Instructions for the task.
Copy exactly the stretch of data below from the line with "Click the Group" through the line with "This screenshot has width=800, height=451.", including both of those lines.

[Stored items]
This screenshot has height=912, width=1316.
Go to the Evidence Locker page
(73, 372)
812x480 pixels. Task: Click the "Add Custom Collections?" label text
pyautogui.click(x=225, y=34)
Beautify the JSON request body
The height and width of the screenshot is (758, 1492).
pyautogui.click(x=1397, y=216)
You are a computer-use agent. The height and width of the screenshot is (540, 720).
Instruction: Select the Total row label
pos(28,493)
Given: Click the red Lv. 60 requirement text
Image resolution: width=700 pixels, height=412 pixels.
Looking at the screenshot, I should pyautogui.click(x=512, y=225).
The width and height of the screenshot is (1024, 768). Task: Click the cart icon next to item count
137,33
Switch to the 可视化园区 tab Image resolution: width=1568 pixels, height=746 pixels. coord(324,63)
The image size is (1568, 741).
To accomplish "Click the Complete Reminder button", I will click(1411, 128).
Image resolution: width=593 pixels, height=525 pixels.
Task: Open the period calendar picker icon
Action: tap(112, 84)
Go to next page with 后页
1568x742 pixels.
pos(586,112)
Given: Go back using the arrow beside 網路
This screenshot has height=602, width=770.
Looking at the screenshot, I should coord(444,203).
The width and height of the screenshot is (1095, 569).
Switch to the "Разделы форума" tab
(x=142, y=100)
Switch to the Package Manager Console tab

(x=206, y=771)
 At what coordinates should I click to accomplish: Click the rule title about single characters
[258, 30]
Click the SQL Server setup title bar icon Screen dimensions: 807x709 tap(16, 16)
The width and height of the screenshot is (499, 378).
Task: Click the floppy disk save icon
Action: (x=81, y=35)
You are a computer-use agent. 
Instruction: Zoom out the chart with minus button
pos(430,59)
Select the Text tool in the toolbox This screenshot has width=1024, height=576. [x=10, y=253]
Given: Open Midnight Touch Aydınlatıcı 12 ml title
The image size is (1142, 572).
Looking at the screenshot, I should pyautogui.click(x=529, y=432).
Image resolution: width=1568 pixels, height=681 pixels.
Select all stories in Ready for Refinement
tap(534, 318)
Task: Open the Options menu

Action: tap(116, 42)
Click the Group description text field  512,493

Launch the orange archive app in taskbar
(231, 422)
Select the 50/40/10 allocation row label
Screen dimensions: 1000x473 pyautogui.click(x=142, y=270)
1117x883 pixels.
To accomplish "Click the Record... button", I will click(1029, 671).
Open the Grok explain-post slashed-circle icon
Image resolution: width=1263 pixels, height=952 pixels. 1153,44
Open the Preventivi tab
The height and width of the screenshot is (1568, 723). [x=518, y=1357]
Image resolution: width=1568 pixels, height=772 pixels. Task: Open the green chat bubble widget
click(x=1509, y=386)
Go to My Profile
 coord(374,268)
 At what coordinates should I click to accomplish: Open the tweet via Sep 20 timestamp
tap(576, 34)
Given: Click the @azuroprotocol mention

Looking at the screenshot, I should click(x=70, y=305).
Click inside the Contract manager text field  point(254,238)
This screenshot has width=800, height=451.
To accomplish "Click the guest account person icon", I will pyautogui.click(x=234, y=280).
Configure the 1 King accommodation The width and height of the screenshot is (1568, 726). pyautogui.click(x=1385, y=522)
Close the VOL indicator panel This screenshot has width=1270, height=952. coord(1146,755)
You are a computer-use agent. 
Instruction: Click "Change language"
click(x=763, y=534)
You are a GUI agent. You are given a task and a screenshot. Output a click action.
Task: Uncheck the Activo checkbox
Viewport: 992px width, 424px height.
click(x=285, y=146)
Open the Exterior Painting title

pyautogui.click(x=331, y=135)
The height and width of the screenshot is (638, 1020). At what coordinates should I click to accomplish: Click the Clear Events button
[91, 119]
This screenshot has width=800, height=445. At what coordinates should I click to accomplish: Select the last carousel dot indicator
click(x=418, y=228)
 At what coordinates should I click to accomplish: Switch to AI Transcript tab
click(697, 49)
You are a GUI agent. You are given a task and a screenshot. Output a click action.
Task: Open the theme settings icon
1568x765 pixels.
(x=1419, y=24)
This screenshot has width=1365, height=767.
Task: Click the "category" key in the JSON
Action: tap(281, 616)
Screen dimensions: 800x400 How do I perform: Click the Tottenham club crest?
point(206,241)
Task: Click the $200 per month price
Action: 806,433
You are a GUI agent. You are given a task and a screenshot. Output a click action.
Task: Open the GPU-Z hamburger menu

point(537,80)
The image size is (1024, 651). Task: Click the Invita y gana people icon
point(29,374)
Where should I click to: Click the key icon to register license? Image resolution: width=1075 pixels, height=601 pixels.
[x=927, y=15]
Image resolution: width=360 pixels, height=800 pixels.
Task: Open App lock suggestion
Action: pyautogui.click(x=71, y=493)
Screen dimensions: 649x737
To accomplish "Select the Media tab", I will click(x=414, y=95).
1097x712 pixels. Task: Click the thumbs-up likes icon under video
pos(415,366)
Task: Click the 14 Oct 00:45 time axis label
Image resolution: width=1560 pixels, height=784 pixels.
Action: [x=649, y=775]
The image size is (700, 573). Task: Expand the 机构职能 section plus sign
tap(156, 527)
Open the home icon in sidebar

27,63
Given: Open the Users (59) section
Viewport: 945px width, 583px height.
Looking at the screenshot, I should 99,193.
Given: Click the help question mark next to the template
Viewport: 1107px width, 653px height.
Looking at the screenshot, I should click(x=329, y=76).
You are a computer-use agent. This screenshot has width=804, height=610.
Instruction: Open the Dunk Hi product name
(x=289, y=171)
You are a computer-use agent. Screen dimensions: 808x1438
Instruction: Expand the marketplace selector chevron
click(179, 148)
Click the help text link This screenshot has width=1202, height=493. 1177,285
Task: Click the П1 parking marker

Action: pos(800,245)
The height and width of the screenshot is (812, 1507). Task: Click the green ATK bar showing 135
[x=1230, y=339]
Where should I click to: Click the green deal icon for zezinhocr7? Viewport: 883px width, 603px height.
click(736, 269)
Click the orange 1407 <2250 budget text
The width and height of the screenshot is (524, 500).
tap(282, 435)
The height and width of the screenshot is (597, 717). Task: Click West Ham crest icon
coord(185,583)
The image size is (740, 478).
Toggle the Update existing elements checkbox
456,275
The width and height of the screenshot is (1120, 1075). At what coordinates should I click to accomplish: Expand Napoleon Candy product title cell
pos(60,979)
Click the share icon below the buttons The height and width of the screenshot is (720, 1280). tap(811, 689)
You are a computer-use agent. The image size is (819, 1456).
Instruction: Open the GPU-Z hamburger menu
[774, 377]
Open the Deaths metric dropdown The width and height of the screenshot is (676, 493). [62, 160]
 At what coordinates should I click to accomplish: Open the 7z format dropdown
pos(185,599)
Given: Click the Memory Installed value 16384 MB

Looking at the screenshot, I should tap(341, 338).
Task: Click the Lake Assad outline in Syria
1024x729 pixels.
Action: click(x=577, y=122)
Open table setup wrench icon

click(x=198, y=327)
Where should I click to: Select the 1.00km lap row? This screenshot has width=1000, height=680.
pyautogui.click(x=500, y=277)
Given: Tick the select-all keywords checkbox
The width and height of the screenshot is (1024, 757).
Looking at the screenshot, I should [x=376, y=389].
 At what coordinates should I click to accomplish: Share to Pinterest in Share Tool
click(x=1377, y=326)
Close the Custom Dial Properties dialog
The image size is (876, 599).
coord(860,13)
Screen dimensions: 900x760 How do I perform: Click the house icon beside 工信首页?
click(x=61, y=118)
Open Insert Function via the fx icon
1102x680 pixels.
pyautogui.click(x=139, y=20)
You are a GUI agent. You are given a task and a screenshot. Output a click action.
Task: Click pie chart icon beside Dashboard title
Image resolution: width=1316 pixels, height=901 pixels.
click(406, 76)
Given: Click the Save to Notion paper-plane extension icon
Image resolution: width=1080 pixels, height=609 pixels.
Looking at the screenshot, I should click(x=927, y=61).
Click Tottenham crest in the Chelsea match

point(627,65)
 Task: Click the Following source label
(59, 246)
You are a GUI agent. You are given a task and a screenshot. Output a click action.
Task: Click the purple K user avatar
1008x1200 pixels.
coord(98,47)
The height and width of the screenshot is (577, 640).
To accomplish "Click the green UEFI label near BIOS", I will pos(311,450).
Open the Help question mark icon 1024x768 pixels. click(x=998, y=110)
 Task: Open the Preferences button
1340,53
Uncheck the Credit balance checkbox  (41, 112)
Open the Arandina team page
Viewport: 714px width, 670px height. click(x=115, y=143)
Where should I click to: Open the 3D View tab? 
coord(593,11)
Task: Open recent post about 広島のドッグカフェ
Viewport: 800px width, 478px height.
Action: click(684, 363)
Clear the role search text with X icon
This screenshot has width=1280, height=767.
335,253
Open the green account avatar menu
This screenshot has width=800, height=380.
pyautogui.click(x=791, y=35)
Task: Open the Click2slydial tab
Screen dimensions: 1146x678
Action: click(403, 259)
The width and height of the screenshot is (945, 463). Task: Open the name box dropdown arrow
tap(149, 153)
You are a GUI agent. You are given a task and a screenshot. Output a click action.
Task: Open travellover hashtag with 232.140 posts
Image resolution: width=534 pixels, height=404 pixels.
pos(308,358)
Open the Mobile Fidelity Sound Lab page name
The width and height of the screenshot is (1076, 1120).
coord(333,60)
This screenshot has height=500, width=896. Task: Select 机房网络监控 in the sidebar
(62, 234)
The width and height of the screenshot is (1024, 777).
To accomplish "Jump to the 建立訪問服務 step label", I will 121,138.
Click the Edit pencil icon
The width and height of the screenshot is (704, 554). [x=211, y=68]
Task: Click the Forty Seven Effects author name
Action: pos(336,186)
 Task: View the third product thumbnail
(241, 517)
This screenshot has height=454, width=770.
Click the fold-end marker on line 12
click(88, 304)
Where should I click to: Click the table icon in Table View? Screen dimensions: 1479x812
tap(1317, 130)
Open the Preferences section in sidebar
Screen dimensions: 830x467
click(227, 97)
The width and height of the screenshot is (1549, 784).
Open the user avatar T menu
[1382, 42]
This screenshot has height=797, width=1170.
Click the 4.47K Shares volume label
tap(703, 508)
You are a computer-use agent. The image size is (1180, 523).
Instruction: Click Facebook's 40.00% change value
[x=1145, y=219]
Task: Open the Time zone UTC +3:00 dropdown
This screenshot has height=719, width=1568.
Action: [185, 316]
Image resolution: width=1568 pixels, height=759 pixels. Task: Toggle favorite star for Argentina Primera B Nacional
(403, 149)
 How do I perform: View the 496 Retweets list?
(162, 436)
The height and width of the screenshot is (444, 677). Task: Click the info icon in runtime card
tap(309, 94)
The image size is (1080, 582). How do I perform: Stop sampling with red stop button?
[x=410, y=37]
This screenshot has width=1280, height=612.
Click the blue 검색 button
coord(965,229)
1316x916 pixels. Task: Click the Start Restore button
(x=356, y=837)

Written response.
Click the Group description text field  512,493

Launch the orange archive app in taskbar
(231, 422)
Select the 50/40/10 allocation row label
Screen dimensions: 1000x473 pyautogui.click(x=142, y=270)
1117x883 pixels.
To accomplish "Click the Record... button", I will click(1029, 671).
Open the Grok explain-post slashed-circle icon
Image resolution: width=1263 pixels, height=952 pixels. 1153,44
Open the Preventivi tab
The height and width of the screenshot is (1568, 723). [x=518, y=1357]
Image resolution: width=1568 pixels, height=772 pixels. Task: Open the green chat bubble widget
click(x=1509, y=386)
Go to My Profile
 coord(374,268)
 At what coordinates should I click to accomplish: Open the tweet via Sep 20 timestamp
tap(576, 34)
Given: Click the @azuroprotocol mention

Looking at the screenshot, I should click(x=70, y=305).
Click inside the Contract manager text field  point(254,238)
This screenshot has width=800, height=451.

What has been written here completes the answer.